Some faces looked tragical, even desperate, but on most of them was impressed a gloomy resignation.

"The Prussians are coming!" they had heard, and snatching some hastily made parcels, they had fled away with no other purpose than flight.

They were but a distracted herd, flying from a destroying wave; they possessed neither hearth nor home. All that they had was lost, burnt, plundered, and every one of them was but a cypher in the nameless crowd that besought the pity of France.

This human torrent had its dregs. There was no excuse for those who were harsh to the fugitives—and they were plenty—but society was upset, and the worst elements came to the surface. Plunder-fed vagabonds, always to be met in public calamities, profited by the woes of others, filched from the rich, took toll even of the poor, ransacked abandoned houses, and on their way back still managed to commit highway robbery and to steal purses. Thanks to these scoundrels, many honest and pitiful people were involved in the suspicion which wanderers often arouse. Fortunately our people in Morny are trustful enough, and they did their best to assist the helpless and relieve the hungry. Even in the poorest houses the peasants deemed it a point of honour to share their food and lodging with the wanderers.
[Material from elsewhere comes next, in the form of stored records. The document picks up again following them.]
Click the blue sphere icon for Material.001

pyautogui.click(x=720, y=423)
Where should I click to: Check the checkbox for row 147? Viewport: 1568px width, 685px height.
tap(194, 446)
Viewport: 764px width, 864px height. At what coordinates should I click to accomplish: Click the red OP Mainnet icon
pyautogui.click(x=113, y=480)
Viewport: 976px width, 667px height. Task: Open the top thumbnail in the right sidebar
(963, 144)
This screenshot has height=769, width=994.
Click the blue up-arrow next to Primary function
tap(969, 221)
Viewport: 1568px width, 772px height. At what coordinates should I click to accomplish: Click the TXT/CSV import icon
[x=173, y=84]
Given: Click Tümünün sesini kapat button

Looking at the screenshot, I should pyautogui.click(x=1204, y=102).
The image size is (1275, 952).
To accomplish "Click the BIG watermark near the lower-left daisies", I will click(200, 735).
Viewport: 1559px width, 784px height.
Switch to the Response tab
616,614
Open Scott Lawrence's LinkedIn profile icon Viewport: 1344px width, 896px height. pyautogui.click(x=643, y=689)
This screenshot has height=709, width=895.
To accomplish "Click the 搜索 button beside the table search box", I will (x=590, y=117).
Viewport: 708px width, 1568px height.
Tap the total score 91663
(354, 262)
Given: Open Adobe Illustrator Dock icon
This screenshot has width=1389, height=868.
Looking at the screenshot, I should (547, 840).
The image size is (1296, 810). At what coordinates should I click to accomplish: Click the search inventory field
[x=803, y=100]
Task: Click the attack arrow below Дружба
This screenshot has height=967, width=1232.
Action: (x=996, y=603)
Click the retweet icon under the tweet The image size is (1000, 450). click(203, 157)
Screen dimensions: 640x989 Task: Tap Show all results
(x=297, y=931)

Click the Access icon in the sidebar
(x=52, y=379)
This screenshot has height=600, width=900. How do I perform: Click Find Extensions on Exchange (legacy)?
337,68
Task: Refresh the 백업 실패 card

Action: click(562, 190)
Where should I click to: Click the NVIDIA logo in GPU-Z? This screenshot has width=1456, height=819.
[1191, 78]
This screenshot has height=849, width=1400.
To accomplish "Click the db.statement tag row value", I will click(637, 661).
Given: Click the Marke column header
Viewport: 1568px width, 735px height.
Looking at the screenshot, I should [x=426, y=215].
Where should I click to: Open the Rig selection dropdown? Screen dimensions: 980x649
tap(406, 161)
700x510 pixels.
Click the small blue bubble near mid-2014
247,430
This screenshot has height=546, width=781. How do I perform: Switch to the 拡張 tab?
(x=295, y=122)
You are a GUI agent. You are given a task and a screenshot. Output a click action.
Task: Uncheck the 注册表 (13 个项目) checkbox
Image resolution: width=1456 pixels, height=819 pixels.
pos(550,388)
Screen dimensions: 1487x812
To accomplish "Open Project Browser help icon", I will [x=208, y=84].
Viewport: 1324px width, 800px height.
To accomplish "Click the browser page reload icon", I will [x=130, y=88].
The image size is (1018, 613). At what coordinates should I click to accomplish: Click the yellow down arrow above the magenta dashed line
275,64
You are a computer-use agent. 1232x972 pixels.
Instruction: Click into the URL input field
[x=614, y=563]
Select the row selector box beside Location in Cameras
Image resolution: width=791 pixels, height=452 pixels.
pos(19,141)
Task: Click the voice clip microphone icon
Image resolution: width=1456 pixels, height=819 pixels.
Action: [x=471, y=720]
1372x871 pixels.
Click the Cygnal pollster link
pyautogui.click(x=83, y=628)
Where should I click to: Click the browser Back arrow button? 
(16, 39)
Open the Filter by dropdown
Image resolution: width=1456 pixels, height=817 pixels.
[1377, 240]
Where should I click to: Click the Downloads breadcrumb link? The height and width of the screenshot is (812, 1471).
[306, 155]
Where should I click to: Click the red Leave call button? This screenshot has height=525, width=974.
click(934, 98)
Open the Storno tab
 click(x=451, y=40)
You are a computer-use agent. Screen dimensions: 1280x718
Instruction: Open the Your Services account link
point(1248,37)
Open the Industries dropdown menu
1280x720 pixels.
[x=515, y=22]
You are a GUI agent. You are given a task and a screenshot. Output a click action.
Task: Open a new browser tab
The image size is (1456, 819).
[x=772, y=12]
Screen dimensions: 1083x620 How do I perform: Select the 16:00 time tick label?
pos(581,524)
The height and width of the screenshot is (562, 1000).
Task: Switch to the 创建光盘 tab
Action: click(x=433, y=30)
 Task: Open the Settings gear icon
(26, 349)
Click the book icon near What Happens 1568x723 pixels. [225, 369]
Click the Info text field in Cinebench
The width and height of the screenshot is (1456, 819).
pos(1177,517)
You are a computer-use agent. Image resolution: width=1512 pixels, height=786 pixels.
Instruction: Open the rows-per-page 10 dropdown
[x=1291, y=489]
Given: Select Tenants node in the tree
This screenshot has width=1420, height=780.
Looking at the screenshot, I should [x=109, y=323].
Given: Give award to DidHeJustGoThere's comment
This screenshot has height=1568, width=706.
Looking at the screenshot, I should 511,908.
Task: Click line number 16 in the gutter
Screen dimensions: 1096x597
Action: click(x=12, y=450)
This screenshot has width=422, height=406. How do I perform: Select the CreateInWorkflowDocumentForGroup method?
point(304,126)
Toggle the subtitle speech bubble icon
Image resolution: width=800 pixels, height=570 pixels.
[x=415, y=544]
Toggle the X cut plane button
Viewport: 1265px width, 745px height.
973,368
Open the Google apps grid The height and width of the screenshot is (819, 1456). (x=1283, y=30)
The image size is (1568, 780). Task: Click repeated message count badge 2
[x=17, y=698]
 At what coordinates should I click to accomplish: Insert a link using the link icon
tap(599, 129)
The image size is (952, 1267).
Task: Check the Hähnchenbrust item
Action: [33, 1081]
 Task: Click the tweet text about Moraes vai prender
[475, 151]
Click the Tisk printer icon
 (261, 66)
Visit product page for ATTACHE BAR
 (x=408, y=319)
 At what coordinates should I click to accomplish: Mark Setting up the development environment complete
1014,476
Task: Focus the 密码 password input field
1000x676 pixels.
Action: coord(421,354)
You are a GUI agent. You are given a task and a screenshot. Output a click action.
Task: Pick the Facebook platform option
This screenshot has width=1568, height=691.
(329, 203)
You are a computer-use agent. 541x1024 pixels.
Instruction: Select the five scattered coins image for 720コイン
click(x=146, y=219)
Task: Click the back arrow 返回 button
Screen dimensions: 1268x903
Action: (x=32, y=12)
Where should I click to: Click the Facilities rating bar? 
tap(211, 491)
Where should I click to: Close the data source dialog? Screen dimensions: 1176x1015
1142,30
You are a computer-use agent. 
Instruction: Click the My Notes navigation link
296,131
Several nights running, we gave hospitality to unfortunate families, first to Belgians and then to people of the North, small manufacturers of the neighbourhood of Fourmies. All told the same heart-rending stories: the order to evacuate, the house left ten minutes after, the bewildered flight on the road. Many had fled of their own free will, driven by the breath of terror the Prussians spread abroad; but all were way-worn, all talked of sleepless nights, hunger, thirst, and suffering.

"Alas," said a young girl, "there are some still unhappier than we are! Graves have been dug by the wayside; one woman has lost her mother, another her baby."

And under their breath they whispered the nameless deeds, the monstrous crimes committed by the Germans.

Their stories left us half incredulous, and if terror seized upon our soul, it was a far-off, unselfish terror. It did not occur to our minds that the tempest was lowering overhead; we refused to believe that the dyke over there had already given way, and that we ourselves might be overrun by the tumultuous flood of invasion. And then, on Wednesday, August 26, three Belgian officers announced that 12,000 Belgian soldiers, "the remainder of an army forty thousand strong," would march through the village the next day at five.

The excited people gathered in knots on the road long before the appointed time, and having nothing else to do let their tongues run on. Much news was exchanged, some of which seemed insipid, and some thrilling.

The Journal de Laon, born with the war, ceased to come out owing "to postal difficulties." This organ surely suffered from a secret blemish: it was not born to live. Indifference.

No trains came from the North. Indeed! And we had been told everything would go on miraculously well, as soon as the mobilisation was over. Astonishment.